The predictable postponement of the 22nd Summer Olympic Games – following on from the rescheduling of the pan-continental Euro 2020 finals – is a sure sign that SARS-CoV-2, something barely in the global public consciousness a matter of weeks ago, has already made a sensational impression on how the world perceives itself. It has had the effect of making the unthinkable – the shuttering of airports, panic buying in times of undisrupted supply chains, and the general abrogation of normal life as we know it – all-too-real.
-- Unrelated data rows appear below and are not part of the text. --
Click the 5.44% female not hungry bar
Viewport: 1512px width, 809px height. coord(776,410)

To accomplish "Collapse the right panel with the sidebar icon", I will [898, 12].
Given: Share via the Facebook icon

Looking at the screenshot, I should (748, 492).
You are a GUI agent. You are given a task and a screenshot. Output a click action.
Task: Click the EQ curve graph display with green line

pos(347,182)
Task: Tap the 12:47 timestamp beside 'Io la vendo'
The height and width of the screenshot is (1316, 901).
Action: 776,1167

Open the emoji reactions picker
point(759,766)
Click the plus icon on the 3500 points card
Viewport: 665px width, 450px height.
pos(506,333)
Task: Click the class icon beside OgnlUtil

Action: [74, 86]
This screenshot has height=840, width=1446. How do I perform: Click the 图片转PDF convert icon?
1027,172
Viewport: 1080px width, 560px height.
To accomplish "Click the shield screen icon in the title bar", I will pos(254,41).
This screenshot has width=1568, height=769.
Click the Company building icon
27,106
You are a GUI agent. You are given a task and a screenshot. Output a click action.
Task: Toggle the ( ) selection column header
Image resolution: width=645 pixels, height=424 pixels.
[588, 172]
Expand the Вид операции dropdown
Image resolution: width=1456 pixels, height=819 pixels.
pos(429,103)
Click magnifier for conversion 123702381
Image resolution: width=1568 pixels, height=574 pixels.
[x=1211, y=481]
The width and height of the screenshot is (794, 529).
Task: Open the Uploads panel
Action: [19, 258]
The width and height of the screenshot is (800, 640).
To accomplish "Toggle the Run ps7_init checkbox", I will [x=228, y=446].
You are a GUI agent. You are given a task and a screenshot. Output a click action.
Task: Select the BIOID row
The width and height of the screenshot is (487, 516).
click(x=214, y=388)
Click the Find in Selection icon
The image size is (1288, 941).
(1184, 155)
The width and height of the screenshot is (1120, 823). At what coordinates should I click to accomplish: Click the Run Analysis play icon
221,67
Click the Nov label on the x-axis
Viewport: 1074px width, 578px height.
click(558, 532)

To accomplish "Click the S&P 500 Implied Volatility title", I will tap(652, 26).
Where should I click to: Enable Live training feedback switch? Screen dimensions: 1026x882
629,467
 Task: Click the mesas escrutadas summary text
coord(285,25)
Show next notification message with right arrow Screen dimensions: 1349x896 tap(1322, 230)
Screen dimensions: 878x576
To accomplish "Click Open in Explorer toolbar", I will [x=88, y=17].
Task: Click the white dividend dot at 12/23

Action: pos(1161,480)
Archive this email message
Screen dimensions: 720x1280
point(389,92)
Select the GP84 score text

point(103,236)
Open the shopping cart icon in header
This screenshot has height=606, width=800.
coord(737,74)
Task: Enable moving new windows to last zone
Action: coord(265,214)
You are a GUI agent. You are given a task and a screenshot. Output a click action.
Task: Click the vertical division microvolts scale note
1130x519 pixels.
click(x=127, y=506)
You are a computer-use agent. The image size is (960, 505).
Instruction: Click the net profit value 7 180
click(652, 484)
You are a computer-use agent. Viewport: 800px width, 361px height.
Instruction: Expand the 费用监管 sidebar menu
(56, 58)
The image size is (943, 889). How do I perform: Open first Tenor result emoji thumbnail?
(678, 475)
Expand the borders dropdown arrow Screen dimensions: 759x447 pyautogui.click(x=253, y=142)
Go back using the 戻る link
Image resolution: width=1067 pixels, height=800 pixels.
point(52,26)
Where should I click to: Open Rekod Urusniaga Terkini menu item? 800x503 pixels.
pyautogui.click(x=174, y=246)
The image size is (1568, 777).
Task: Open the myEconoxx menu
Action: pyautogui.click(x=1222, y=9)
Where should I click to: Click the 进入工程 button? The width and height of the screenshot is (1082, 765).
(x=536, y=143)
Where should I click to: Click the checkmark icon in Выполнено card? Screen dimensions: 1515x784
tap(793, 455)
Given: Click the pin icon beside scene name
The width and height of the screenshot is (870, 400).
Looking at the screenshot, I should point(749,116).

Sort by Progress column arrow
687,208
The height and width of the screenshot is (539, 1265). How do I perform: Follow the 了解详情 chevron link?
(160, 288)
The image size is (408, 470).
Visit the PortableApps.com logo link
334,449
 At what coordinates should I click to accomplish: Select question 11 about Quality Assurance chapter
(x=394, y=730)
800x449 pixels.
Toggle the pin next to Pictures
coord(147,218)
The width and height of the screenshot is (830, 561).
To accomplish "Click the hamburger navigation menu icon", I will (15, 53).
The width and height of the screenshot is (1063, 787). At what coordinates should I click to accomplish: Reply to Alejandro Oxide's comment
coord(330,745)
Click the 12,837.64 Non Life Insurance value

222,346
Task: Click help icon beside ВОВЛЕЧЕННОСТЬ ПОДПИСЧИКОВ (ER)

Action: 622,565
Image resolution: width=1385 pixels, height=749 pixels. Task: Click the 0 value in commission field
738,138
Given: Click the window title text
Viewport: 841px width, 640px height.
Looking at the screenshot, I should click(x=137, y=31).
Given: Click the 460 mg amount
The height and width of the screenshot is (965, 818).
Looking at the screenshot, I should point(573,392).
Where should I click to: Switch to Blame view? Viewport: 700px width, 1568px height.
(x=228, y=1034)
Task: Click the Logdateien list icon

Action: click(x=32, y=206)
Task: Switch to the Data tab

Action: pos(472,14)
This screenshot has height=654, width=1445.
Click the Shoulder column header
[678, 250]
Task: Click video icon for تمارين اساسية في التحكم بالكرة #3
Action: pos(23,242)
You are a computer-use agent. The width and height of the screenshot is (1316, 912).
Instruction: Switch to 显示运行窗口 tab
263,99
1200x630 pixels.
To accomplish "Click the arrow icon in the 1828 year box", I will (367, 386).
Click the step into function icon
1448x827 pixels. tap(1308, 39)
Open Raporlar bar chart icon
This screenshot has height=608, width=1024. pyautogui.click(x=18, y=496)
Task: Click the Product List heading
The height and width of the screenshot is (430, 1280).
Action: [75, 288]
The cancellation of practically everything of note, however, has some serious implications which do not appear to have been addressed in the media coverage of the pandemic to date; as ever, it seems up to this blog to at least point them out:
- Collective psychology. Placing vital markers of time such as soccer and Olympic tournaments in the deep freeze is some move given that these sporting festivals have only previously been pulled from the schedules for one reason: the Second World War. Even as recently as the early 1990s, the insanely bloody disintegration of one of the participating countries (Yugoslavia) and the ending of another (USSR) did not engender the collapse of Euro 92. The enormous levels of uncertainty and angst these administrative decisions will trigger is likely to have economic spillover effects far beyond the initial €2.14bn/US$2.17bn tab to be picked up by the organisers.
- Weimar, 2.0. Talking of economic spillover effects, kicking event after event into the long grass risks creating a structure in which only a truly dysfunctional economy can take shape. It does not take a genius to see that in an economic shutdown scenario, millions of people who count themselves as middle class may experience serious fiscal pressures because of lost earnings; savings will haemorrhage, while serious social instability and possible currency devaluations seem almost inevitable. The wave of human suffering this could unleash risks making the coronavirus crisis – as urgent as it indubitably is, and which merited decisive (and ignored) preventative measures – appear to be, by comparison, nothing more than a blip.